Friday, May 11, 2012

A New Perspective

When I was about 10, I read Anne of Green Gables for the first time. Anne was precocious and a little dramatic, but she essentially wanted all the things that I wanted at the time; to have a best friend, to be the best in school, but to be thought of as pretty too, not just smart. This book was always a story about growing up, and learning lessons from the things we have to go through in life. However, while doing research on this book, I found a syllabus from an English 180 class by Professor Paul Martin. This book was on the syllabus for a class about Women authors and their views on feminism. For the first time, I realized that this book could be much more than a coming of age story. 

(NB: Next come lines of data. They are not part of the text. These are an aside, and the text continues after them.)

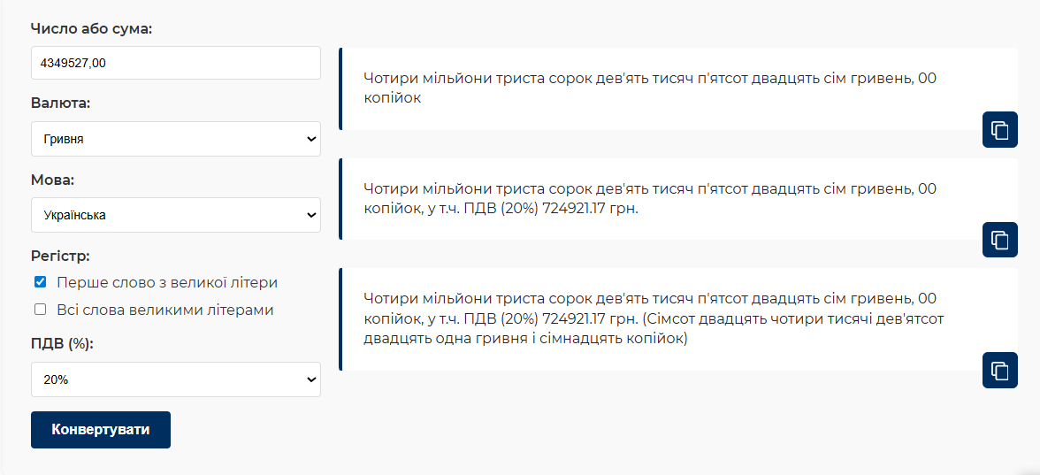Copy the first result without VAT
Viewport: 1040px width, 475px height.
tap(1000, 130)
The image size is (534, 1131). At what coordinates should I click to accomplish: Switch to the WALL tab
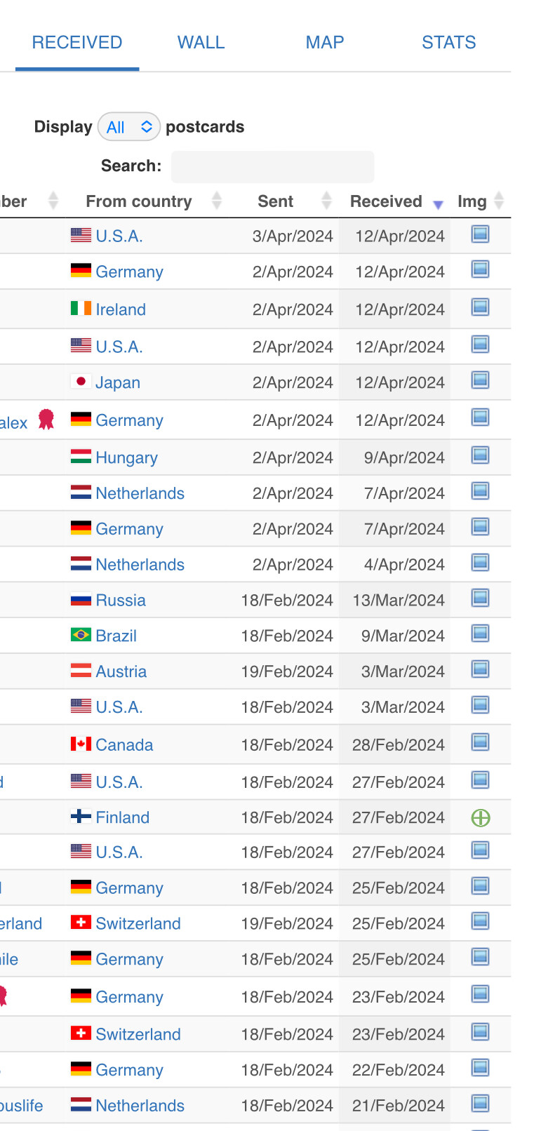[x=201, y=43]
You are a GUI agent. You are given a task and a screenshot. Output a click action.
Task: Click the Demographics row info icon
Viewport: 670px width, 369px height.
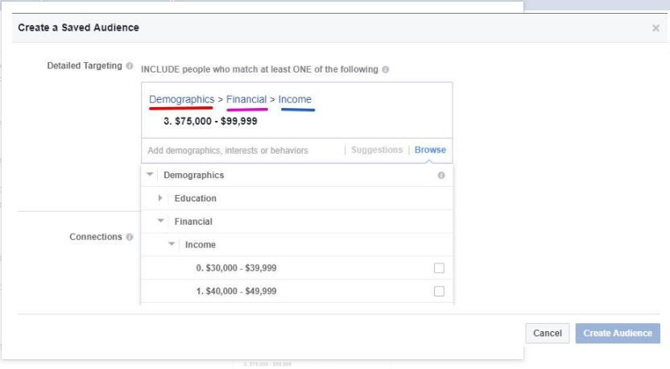(440, 175)
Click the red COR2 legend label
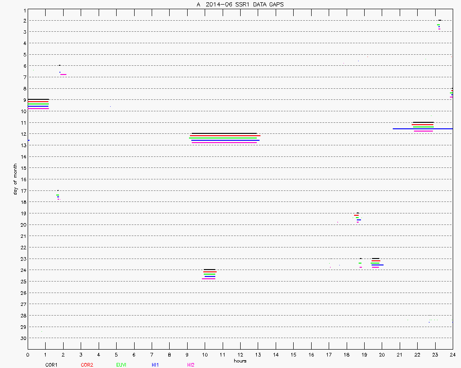461x368 pixels. [x=87, y=365]
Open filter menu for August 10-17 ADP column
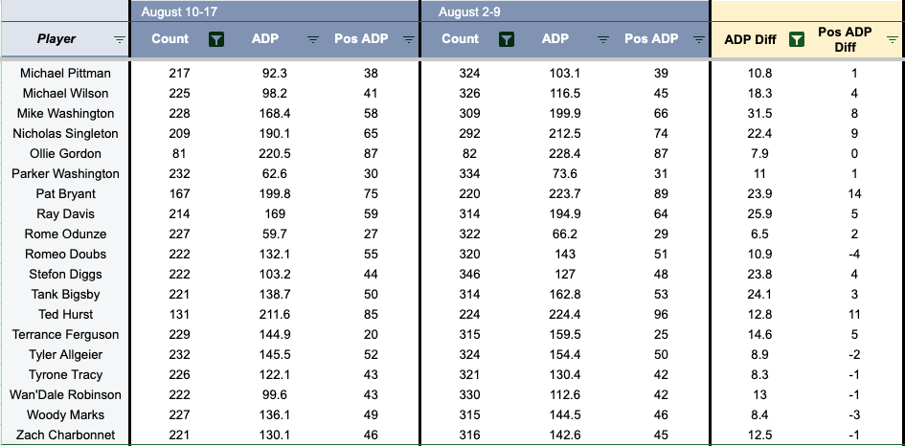This screenshot has height=446, width=905. point(313,39)
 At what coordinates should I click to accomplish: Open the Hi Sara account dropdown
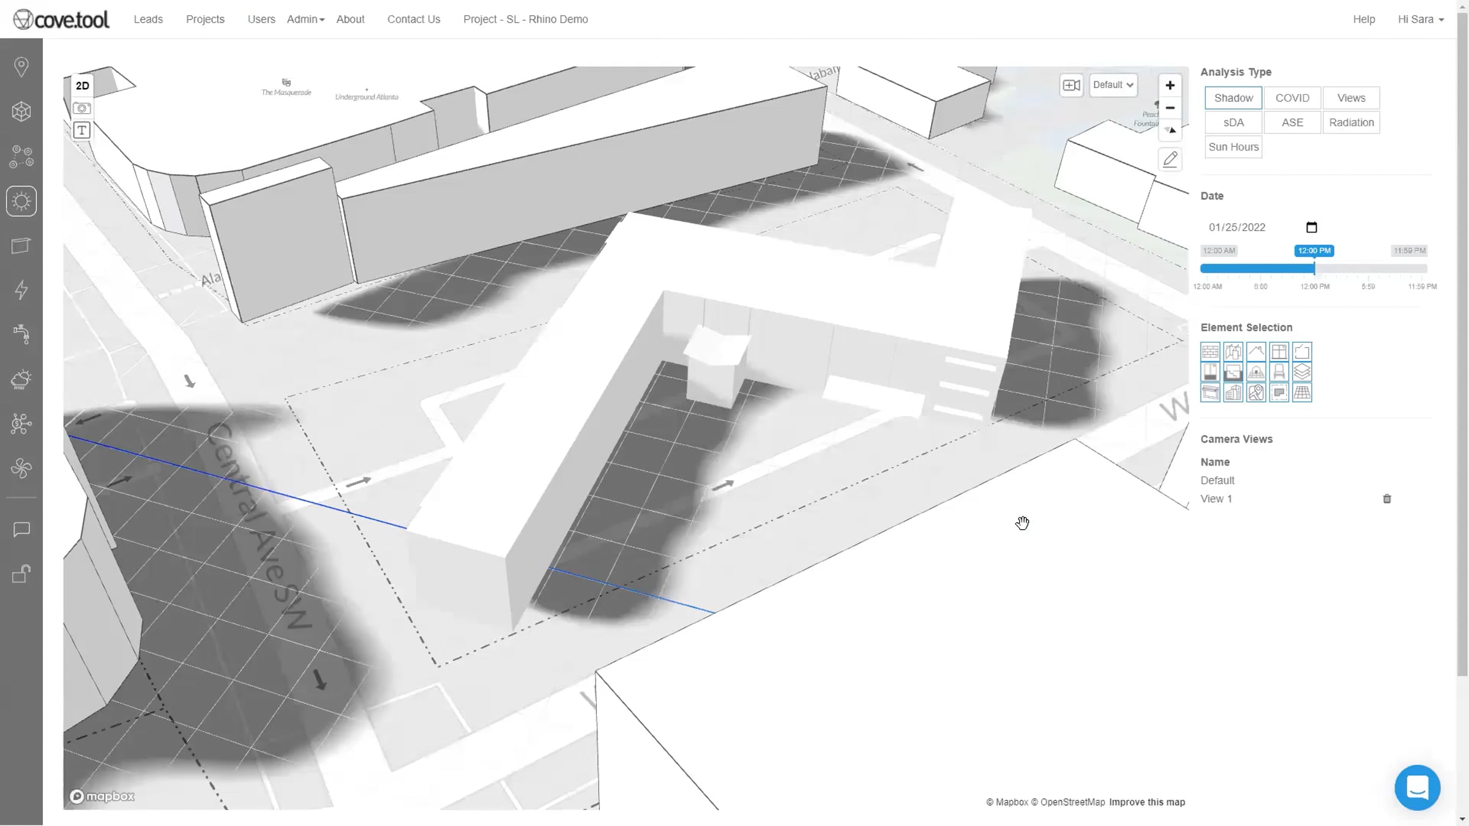1421,19
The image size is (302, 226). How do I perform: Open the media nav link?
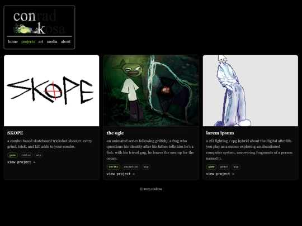pos(52,41)
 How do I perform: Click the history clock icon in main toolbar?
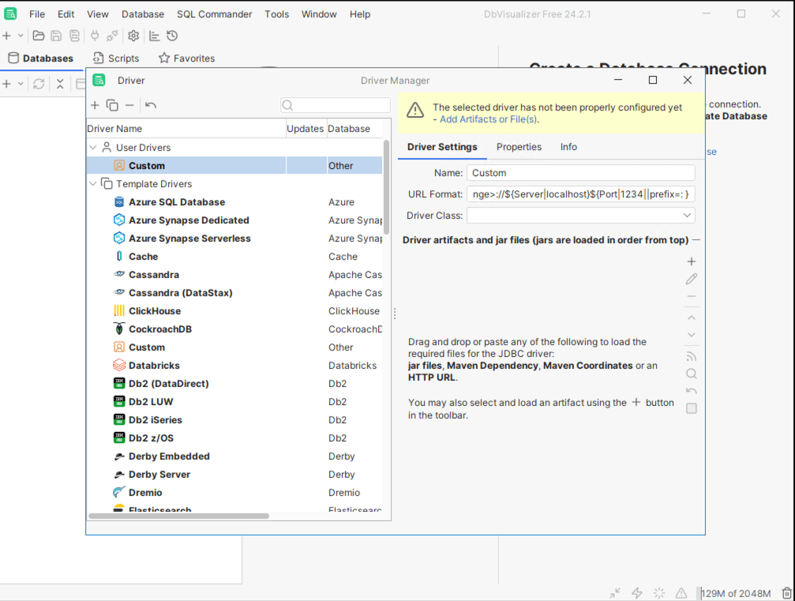(172, 36)
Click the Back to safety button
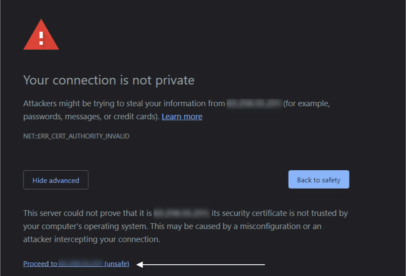 [x=319, y=179]
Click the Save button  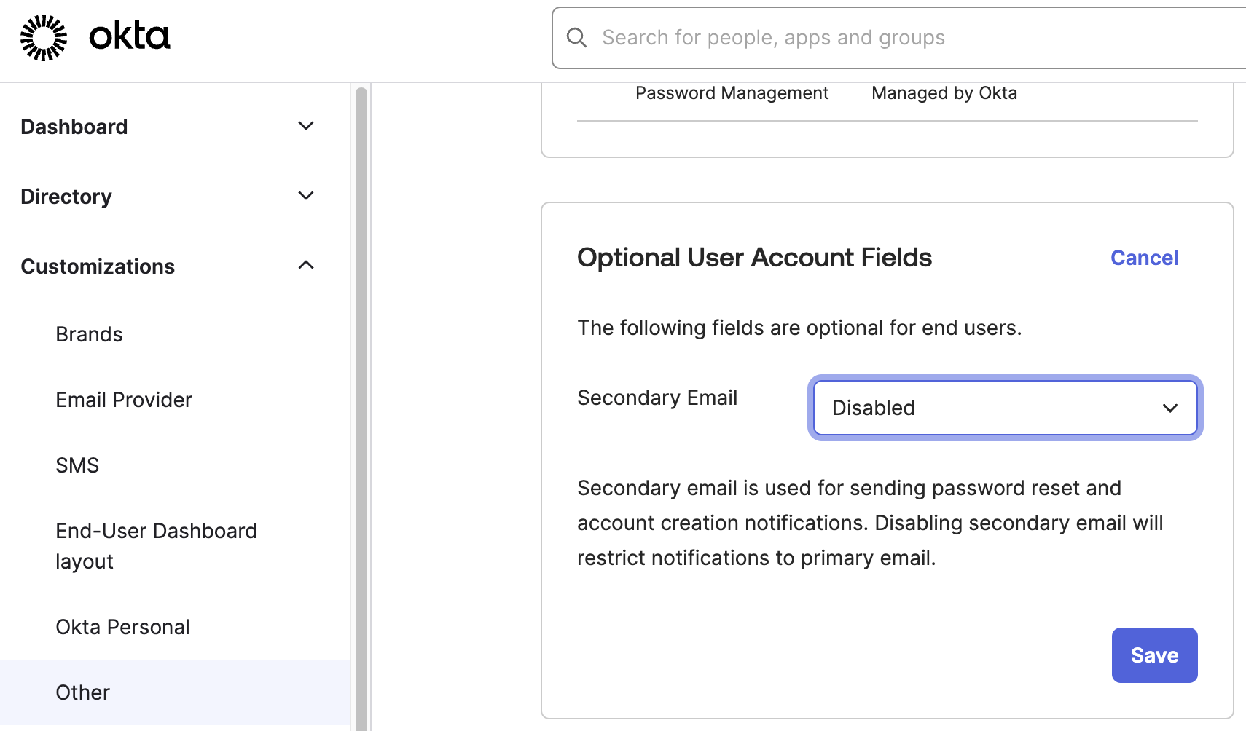point(1154,655)
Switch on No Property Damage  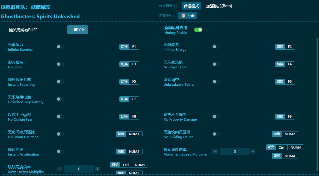(216, 117)
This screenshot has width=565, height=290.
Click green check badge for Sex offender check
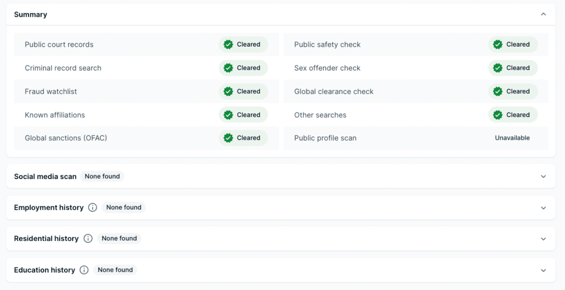[x=498, y=68]
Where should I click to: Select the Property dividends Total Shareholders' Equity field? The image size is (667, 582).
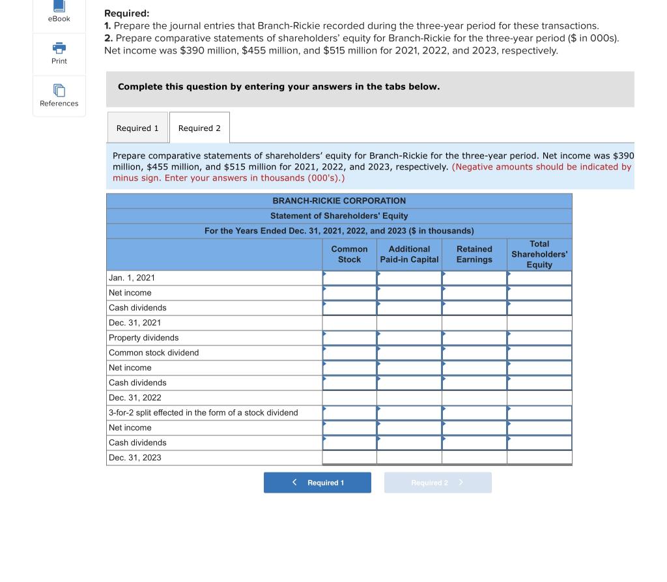[539, 337]
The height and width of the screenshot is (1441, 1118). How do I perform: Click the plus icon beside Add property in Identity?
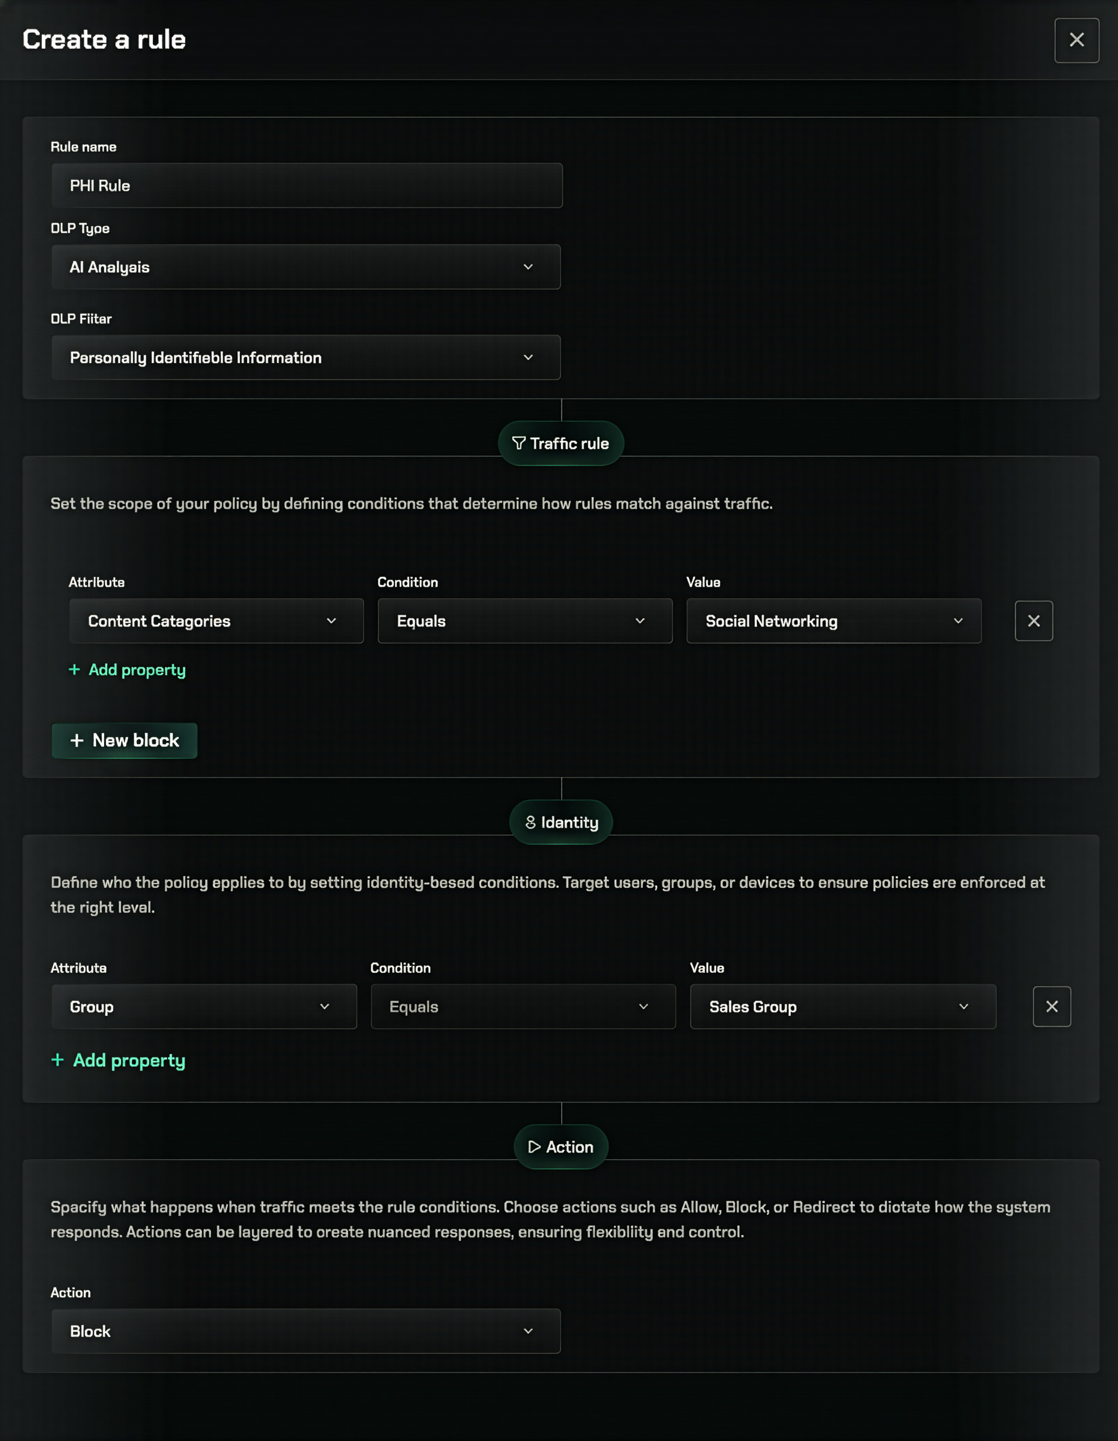pos(58,1060)
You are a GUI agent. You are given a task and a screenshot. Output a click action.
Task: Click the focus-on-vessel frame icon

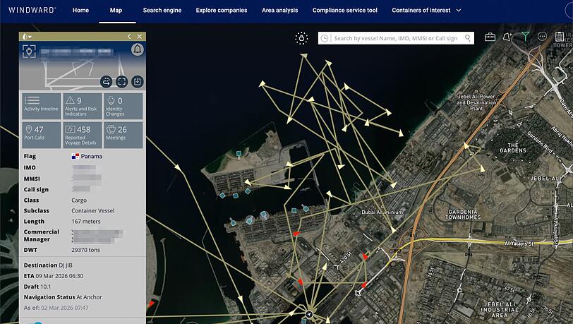(121, 81)
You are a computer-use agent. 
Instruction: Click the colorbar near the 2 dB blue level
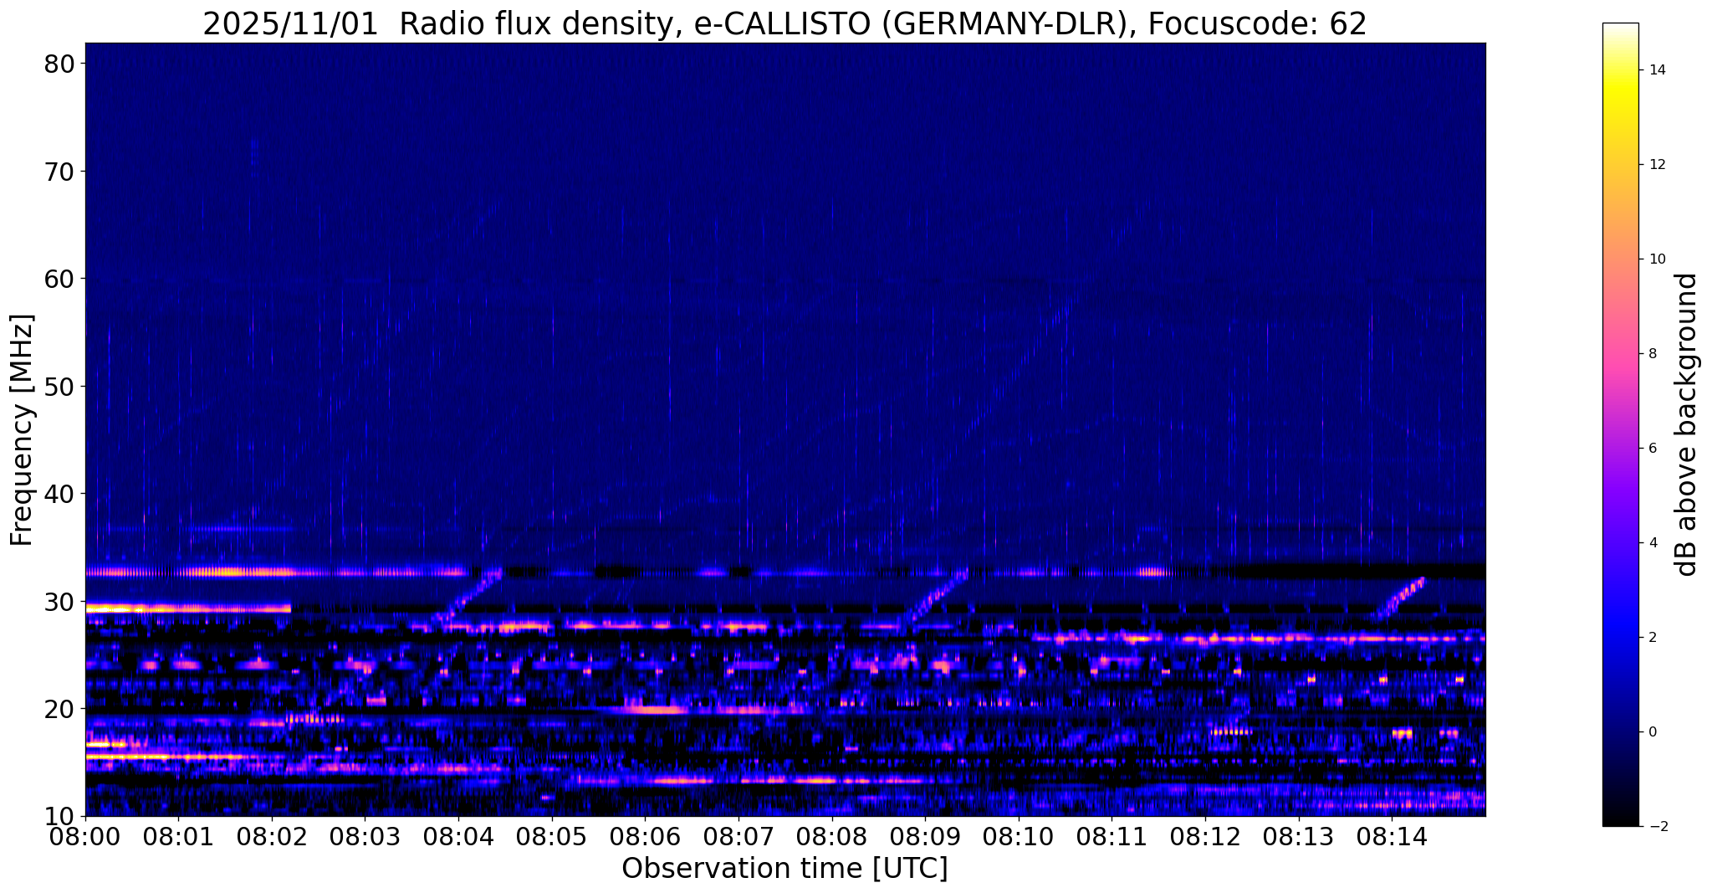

Anne of Green Gables was published in 1908, right in the heart of the Edwardian Era. This time period was known as the beginning of the women's suffrage movement. Suffragettes all over the world were trying to win equality for women, and were breaking norms in order to prove that they could be as influential as any man. With Anne of Green Gables placed into this point of view, it takes on a whole new meaning. Having been born in 1990, I have always taken equality for women for granted. Anne going to college and having a career, as well as being a wife and mother didn't seem too out of the norm. However, when taking into consideration that this was a time period where women didn't even have the right to vote, Anne's accomplishments in the book are actually quite a feat. When thinking about Anne's example as someone who could break free of the restrictions placed on her as a women, it makes me ponder about the ways we will break free of the norms we have now. Maybe we are in the process of cutting loose our own constraints that we have previously had in the literary world by expanding the way we think and learn with the help of the new digital culture.